You've also become quite the comedian in the last few months. For one thing, you've taken to mimicking your best friend's laughter, which you are completely aware of and find hilarious. After a recent play date with one of our pregnant mommy friends, you came home poking at your tummy and pushing it out as far as you could, exclaiming "I'm a BIG tummy!!" One of the first times I gave you a cup of eggnog - you sipped and sipped until it was all gone, then pulled the cup away from your face slowly. Looking shocked, you shouted into the empty cup, "Oh Egg Nog! Come back! Come back!" While reading one of your word books, I was teaching you what a jellyfish is... when you exclaimed, "ohh Mama! A jelly-shit!" I about died laughing.
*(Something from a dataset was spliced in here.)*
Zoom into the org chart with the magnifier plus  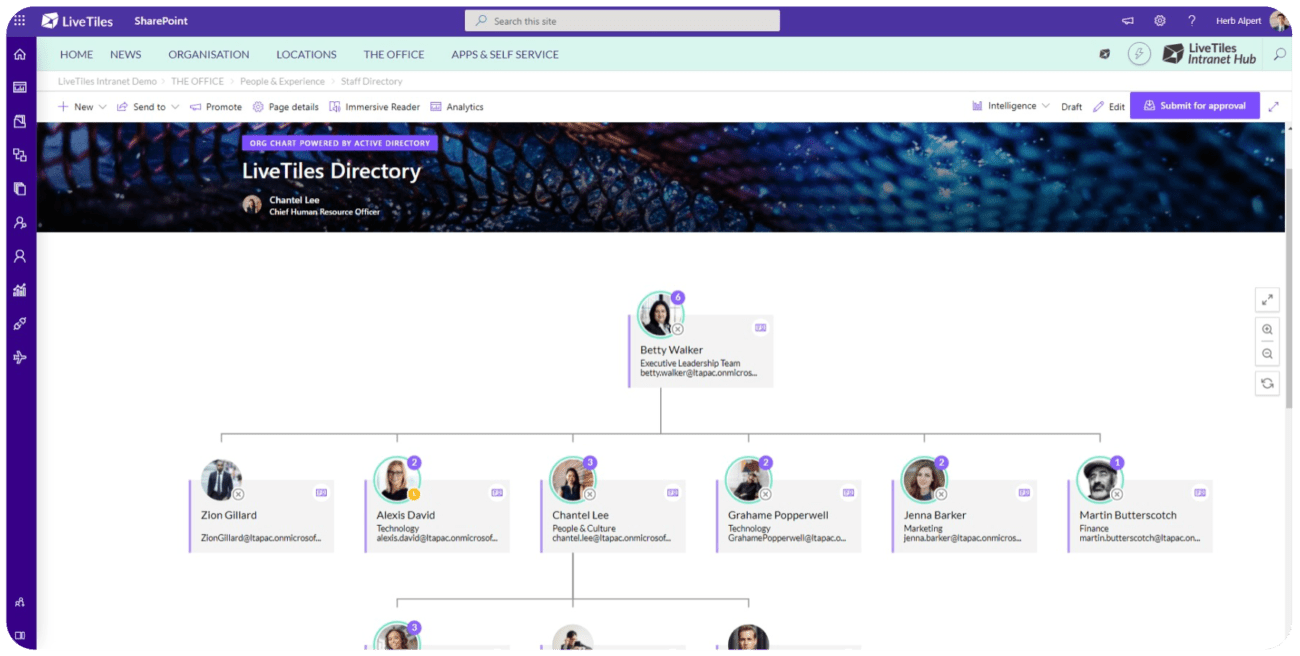coord(1267,329)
On another note, we fully weaned from breastfeeding a couple of weeks after your second birthday. After slowly cutting down the nursing sessions, night-weaning and reaching my goal of two years, you almost effortlessly accepted that my milk was "going nigh-nigh" for good. However, when we're snuggling together on the couch or you're watching me get dressed in the morning, you will occasionally ask me to pick you up. Then you'll pat my chest gently, and with a very matter of fact tone remind us both that "memes go nigh-nigh." And then, you go on with your day, perfectly happy to drink from your cup and simply cuddle with me. Weaning seems to have helped you grow closer to your Papa as well, which I know he appreciates very much.
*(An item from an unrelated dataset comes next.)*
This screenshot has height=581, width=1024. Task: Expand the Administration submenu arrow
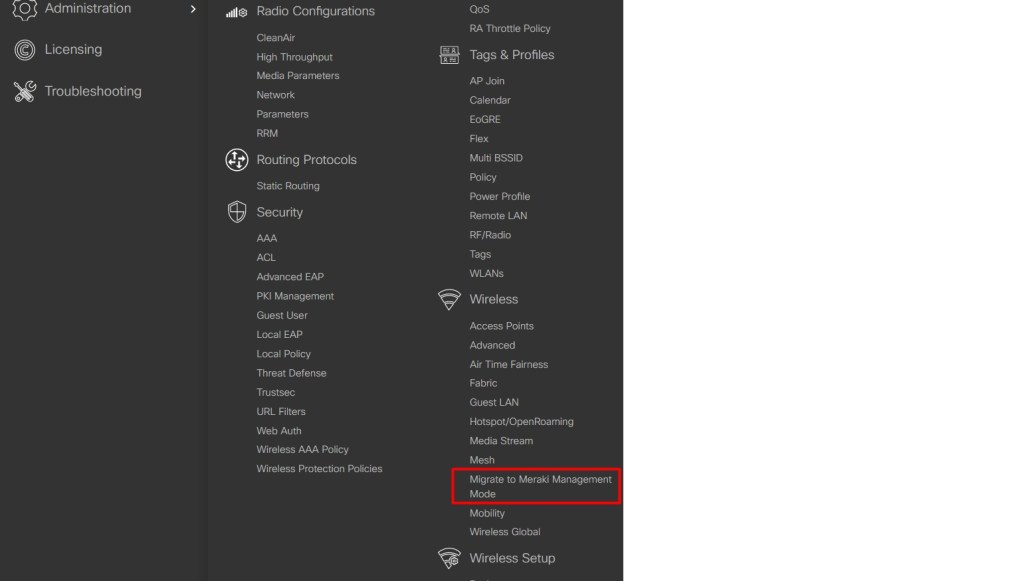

You are very perceptive of emotions and fully recognize happy, sad, grumpy and tired. You often voice your own emotions, muttering "I'm sad" or "I'm grumpy" when I've told you something you dislike. A few days ago while we were at the market, you most uncharacteristically refused to listen to a word I said and kept running away from me. As we were leaving, you ran back into the market and I had to chase after you and grab you. I scolded you a bit outside the market, though you didn't cry as I think you knew you'd done something unacceptable. We talked about how "you're a good girl, but we need to work on your listening." You told me you were sad and grumpy and after a few minutes of walking and discussion, you sighed slowly and said, "okay, I'm sorry. I'm happy now." I feel that much of what is considered to be "terrible" two year old behavior has been curbed by honest discussion of emotions. I try to remind myself often that children learn by example, so I do my best to model stillness and empathy. Letting go of the reactive behavior I was programmed to create has been a long journey down a path I will continue to walk, probably for the rest of this life.
My little bunny, you are such a loving child. Our friends are constantly reminding us of what a pleasure it is for them to be around you. You've fallen in love with your best friend's mama; you're constantly wanting to show your affection to her, to Mama and Papa, and to all of your animals too. You've taken to bringing your hard plastic Schleich animals to bed with you. How you sleep through rolling over their hard little plastic figures I will never know! You mimic the way I put you to sleep at night with your animals. After our bedtime routine is over, I give you All The Kisses before you go to sleep. When I sit next to the bed to let you drift off, you give your animals All The Kisses too, repeating "Okay one more All The Kisses and then time to go nigh-nigh. Muah! Muah!" Your pretend play as really taken off and you recreate stories we read and movies we watch with your toys. You love to make art with glue and sparkles, and you are simply thriving in our homeschooling pre-school environment.
You've grown into such a beautiful little person and you are so, so very loved.